At John Harvard Brew House across the Charles River in Cambridge, business is excellent and has steadily grown since they opened their doors seven years ago, says general manager Steven Peljovich. The Harvard Square location is subterranean and cozily furnished with antique sewing machine tables and the like. Blocks from the hallowed halls of its university namesake, it’s the oldest of the national chain’s 14 brewpubs.
Six to eight beers are available at once–two or three standard brews and four or five seasonals. “The middle-of-the road, the ambers, do the best. Not too light and not too dark,” Peljovich says. And John Harvard, too, is exploring the food niche, offering monthly, five-course brew dinners, with each matched with a particular beer.
Tapping A Vein
Of course, not all beer aficionados seek out on-site brewpubs. For sheer numbers, it’s hard to top the 111 draft beers on tap and 450 in bottle served at Sunset Grill, a popular haunt that changes beers every day, prints a weekly beer menu and offers hard-to-find imports from every corner of the world. Foreign transplants, especially students from abroad, go to Sunset Grill for a taste of home, but owner Mark Kadish encourages them to venture in another direction. “I say, ‘Hey, you’re here in Boston, try to taste some of the local brews.'”
Sunset carries Belgian beers on tap and bottled imports from Africa, Indonesia, Thailand and Japan, as well as beer from tiny local microbreweries, such as Paper City in Holyoke, MA. and Beacon in Newton, MA.
“People come in looking for certain qualities in a beer,” Kadish says. “They want something that is “strong, hoppy and interesting.”
John Harvard’s Grenville Byford has opened 14 brew units since the original opened its doors eight years ago.
But while Kadish likes to think of his place as “cutting edge,” with the best beer selection in Boston, he, too, thinks customers now look for food as much as beer. Sunset’s signature dishes–giant plates of nachos, baby back ribs with beer barbecue sauce, beer-marinated steak tips, chili, shark sticks and steamed beer burgers–rely more on winning tastes and enormous portions than sophistication.
While some brewpubs make a big deal out of which beer should accompany a particular food, Paquette refers to the pairing trend as “posturing” and “elitist.” His theory is simple: “The best beer to go with each dish is your favorite beer.”
But for beer fanatics, the scents of gourmet cuisine aren’t any more appealing than the smell of beer brewing. Brewpub customers still want to be assured their beer is really made on the premises. At Watch City Brewing Company in the suburb of Waltham, beer is brewed one to three times a week. Brewer Aaron Mateychuk compares the aroma to oatmeal or Grape Nuts with hot milk and says the smell is carried out to the street by a steam stack.

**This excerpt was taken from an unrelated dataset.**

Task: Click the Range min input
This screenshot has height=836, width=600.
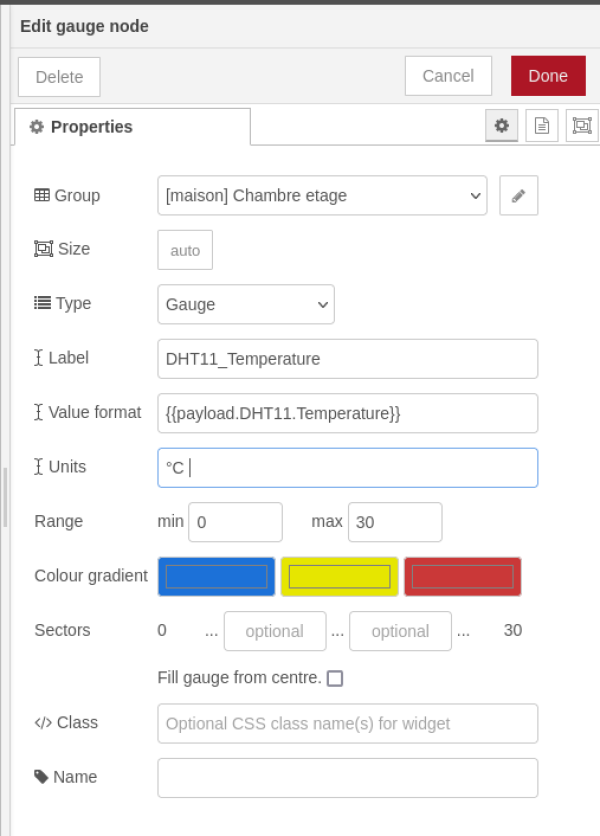Action: tap(235, 522)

Watch City makes only ales, no lagers and uses open fermentation rather than concealed tanks. Most brewpubs use their shiny tanks as interior decor, but Watch City’s tanks are in the cellar. One of their more popular beers is the Frostbite Winter Ale with orange, allspice and cardamom. Mateychuk is especially enthusiastic about their Vermont, Jon’s Hop Explosion, an IPA made with New England hops and dedicated to Jon Blumeberg of University of Vermont who developed a special strand of hops resistant to mildew.
The three-year-old Watch City draws from the surrounding towns of Newton and Wellesley, and has become a hot spot for suburban professionals and families. Mateychuk says though he sees “the industry trend as slowing down, but we’re holding our own.”
Lisa Amand covers the restaurant and bar scene for Boston magazine.